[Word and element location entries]
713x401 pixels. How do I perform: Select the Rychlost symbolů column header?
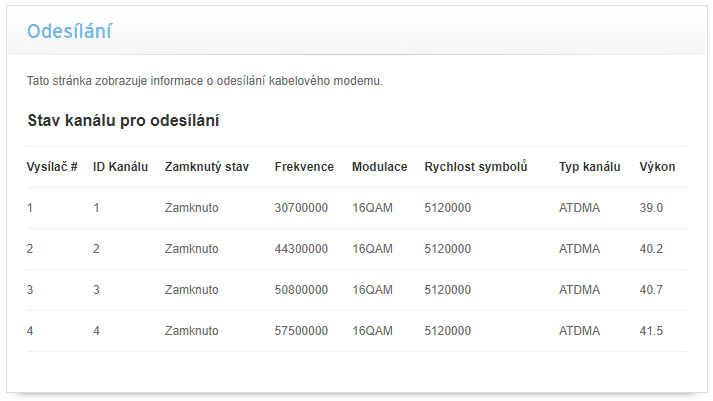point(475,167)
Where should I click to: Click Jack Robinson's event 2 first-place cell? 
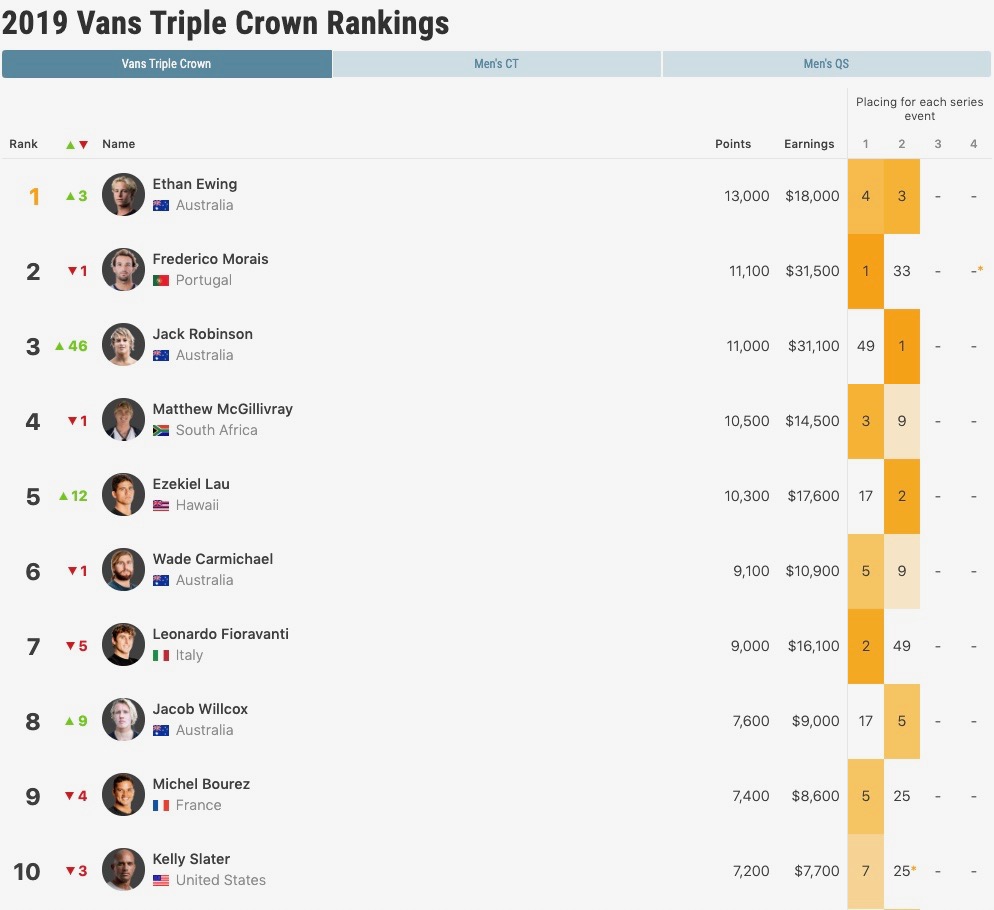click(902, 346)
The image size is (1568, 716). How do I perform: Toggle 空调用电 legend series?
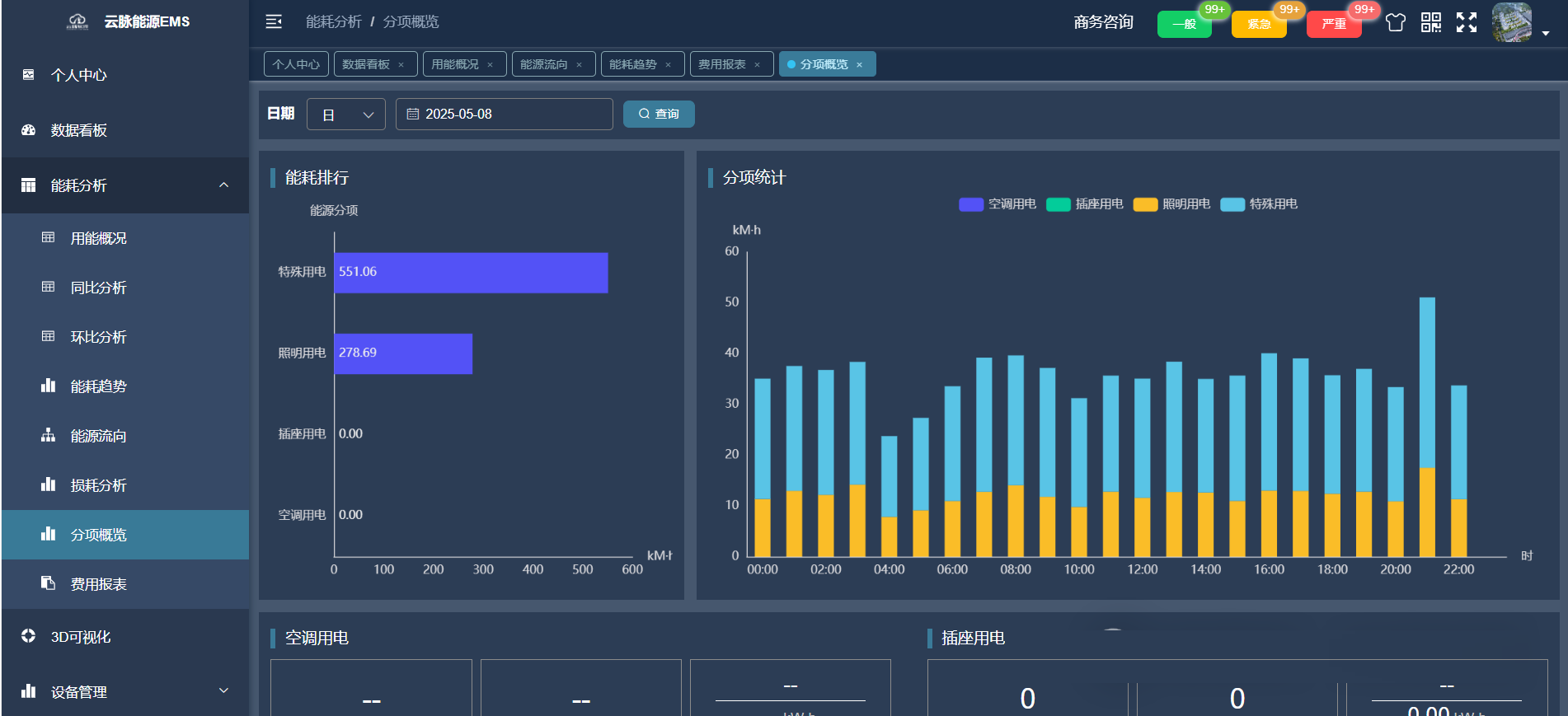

## Exercise prompt
Rewrite the entries above as a Markdown table with the columns Number and Text, giving each nonblank line its own row. Leave the pictures out.

## Final result
| Number | Text |
|---|---|
| 1 | 713x401 pixels. How do I perform: Select the Rychlost symbolů column header? |
| 2 | point(475,167) |
| 3 | Where should I click to: Click Jack Robinson's event 2 first-place cell?  |
| 4 | click(902, 346) |
| 5 | The image size is (1568, 716). How do I perform: Toggle 空调用电 legend series? |